日が高くなったけれど、お起きにならないので、周り者たちが不審がって、お粥などおすすめするが、苦しくてとても気を弱くなさっているところへ、内裏より帝のお使いがあって、きのう若君をお探し申し上げられなかったため、帝はご心配なさっているのだ。左大臣のご子息方もおいでになるが、頭中将だけを、「立ったままですが、こちらへお入りください」と廂の間にお通しになり、御簾を隔ててお話される。

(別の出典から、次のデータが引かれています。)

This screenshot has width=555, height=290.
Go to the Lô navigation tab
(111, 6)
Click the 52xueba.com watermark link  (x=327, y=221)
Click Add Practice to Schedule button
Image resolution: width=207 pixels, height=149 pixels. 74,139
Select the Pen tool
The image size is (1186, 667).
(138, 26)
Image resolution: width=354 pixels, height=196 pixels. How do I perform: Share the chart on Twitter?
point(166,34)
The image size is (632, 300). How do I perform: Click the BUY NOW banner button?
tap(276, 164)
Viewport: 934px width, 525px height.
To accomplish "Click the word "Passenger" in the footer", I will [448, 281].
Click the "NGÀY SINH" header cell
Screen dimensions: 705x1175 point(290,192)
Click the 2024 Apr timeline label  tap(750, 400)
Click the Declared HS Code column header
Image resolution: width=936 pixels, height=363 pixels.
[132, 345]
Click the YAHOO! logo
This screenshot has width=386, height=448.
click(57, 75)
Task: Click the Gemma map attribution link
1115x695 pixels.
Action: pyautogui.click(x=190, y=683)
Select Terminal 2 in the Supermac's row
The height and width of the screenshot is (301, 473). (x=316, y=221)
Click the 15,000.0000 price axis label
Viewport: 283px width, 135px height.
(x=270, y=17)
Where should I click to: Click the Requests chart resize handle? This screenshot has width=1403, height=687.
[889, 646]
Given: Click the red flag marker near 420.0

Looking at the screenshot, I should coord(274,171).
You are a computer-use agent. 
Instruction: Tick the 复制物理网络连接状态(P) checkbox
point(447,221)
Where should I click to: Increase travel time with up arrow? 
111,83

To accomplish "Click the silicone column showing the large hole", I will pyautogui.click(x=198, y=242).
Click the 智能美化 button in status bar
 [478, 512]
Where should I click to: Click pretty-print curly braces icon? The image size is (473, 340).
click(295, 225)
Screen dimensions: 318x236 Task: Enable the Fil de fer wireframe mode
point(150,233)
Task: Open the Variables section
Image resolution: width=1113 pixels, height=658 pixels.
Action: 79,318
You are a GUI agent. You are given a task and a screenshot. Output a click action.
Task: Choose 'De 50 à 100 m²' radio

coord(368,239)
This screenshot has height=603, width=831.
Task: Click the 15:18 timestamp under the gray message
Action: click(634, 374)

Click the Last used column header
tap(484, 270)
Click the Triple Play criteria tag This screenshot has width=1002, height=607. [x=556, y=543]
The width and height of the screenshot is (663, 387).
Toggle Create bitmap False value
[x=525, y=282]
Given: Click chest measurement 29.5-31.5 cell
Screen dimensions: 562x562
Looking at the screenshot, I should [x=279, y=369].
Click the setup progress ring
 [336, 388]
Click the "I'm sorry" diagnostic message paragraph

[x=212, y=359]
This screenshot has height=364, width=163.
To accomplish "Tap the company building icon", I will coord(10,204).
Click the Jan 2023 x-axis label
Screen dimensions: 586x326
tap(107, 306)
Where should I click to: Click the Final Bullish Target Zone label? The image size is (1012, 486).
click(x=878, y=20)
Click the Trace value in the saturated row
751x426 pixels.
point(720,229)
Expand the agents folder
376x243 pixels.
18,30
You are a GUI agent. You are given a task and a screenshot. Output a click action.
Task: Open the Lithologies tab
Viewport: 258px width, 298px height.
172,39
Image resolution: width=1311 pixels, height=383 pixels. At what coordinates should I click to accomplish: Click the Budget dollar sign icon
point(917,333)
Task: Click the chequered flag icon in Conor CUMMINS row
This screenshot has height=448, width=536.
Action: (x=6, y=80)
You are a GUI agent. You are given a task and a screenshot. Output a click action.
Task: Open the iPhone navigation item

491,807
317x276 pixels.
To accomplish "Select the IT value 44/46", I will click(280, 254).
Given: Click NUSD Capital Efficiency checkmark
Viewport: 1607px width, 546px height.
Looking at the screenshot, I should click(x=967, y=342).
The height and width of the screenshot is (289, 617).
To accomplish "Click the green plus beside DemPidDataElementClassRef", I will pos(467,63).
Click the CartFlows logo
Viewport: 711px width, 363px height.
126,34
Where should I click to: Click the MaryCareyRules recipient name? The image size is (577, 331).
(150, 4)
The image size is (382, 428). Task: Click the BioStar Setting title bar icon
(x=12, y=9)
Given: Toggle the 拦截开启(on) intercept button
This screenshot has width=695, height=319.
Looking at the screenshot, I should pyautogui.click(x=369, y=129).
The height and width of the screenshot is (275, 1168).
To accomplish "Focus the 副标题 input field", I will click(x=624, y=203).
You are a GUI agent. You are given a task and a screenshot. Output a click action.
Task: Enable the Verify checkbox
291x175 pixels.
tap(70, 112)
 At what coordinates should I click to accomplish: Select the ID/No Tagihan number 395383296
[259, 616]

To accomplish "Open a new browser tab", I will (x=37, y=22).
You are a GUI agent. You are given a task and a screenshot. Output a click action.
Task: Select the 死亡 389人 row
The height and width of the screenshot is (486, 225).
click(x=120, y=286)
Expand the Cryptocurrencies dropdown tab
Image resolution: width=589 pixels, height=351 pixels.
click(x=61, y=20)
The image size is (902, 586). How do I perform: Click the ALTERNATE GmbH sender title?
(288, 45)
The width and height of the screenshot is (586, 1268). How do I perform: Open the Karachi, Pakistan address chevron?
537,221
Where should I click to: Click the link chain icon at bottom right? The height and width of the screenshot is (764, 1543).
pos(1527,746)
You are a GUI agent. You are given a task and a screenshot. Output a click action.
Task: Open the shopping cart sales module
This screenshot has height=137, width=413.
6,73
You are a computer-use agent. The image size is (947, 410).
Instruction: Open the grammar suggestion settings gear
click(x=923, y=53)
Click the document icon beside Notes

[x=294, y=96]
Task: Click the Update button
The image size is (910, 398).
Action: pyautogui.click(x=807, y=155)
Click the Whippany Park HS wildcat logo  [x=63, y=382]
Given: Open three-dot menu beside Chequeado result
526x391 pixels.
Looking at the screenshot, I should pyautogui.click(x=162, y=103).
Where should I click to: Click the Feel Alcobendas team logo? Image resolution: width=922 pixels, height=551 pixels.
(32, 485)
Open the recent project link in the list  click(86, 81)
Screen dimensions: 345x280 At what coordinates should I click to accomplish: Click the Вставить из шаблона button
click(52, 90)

日高くなれど 起き上がりたまはねば 人びとあやしがりて 御粥などそそのかしきこゆれど 苦しくて いと心細く思さるるに 内裏より御使あり 昨日 え尋ね出でたてまつらざりしより おぼつかながらせたまふ 大殿の君達参りたまへど 頭中将ばかりを 立ちながら こなたに入りたまへ とのたまひて 御簾の内ながらのたまふ

大構造と係り受け

古語探訪

昨日え尋ね出でたてまつらざりしより 04106

先に「内裏にいかに求めさせたまふらむをいづこに尋ぬらむ、と思しやりて」(帝におかれては、どれほどわたくしを探しておいでだろう、使者がどこへ尋ねていることかとご心配になって)/04138」とあった。

立ちながらこなたに入りたまへ 04106

死穢に触れた者を見舞う客は、穢れを恐れ着座せず御簾の外で挨拶する慣わしがあった。「こなたに」は、 簀子から廂の間に招じ入れたのであろう。しかし、母屋の中とは御簾で仕切られる。

御簾の内ながらのたまふ 04106

以下の話しが御簾越しであったとのこと。